A Leap from the Past: The Julian to Gregorian Calendar Shift

Back in the day, the British Empire, which once ruled India, followed the Julian calendar. This calendar marked March 25th, the spring equinox, as the start of a new year.

However, in 1752, a switch was made to the Gregorian calendar, with January 1st becoming the new year. This change created a gap, as the year 1751 was shortened to run only from March 25th to December 31st.

Taxes, Timing, and the Trouble with Transition

This calendar shift presented a challenge for accountants, especially regarding tax collection.

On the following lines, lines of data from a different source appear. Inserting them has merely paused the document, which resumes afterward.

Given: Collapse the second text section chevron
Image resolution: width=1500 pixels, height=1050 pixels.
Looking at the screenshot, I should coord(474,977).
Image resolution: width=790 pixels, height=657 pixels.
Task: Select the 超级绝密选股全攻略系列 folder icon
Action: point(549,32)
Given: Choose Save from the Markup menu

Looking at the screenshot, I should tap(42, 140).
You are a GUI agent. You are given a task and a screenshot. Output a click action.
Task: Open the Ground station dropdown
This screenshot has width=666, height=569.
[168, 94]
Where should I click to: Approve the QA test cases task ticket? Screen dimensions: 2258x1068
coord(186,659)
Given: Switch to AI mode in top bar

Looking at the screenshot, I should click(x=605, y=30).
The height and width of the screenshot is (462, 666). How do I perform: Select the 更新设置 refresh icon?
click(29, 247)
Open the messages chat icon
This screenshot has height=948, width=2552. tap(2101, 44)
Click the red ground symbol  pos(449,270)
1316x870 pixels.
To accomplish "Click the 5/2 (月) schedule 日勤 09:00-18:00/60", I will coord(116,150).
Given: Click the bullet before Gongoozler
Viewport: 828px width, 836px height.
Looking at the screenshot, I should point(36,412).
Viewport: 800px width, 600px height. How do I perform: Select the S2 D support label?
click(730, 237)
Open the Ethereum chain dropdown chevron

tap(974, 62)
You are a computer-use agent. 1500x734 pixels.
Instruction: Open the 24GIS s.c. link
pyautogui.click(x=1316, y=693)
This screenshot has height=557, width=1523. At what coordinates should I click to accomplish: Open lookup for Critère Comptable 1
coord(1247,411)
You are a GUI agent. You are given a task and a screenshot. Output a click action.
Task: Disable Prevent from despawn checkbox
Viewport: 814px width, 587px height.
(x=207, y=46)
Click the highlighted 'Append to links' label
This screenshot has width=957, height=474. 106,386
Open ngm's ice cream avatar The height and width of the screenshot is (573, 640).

Since taxes were typically collected in March under the Julian system, implementing the Gregorian calendar would have meant collecting them three months earlier. This disruption could have thrown the entire financial system into disarray.

Festivities and Finances Don’t Mix

Another factor to consider was the festive season. December, with Christmas and New Year celebrations, wasn’t deemed ideal for intense financial activity. The focus during this time naturally shifted towards holidays and celebrations.

Post-Independence: Weighing the Benefits

After gaining independence, India explored the idea of aligning the financial year with the calendar year.

However, the government saw no major advantage in changing the well-established system. Additionally, India’s agricultural backbone played a crucial role in the decision.

Seasons, Crops, and Financial Cycles

India has two major crop seasons: Rabi (October-March) and Kharif (July-October). The Rabi season harvests typically occur in February and March, heavily impacting income calculations based on crop yields.

While accounts are opened in October, coinciding with the Kharif season’s end, this period also overlaps with Dussehra and Diwali, major festivals leading to significant business activity.

Sorting through financial calculations amidst these festivities makes ending the financial year in March a practical choice.

Conclusion: A System Rooted in History and Practicality

India’s unique financial year system, despite its difference from the calendar year, reflects a deep understanding of historical context, agricultural cycles, and festive periods.

This approach ensures a smoother flow of financial activity throughout the year, considering the rhythms of both agriculture and celebrations.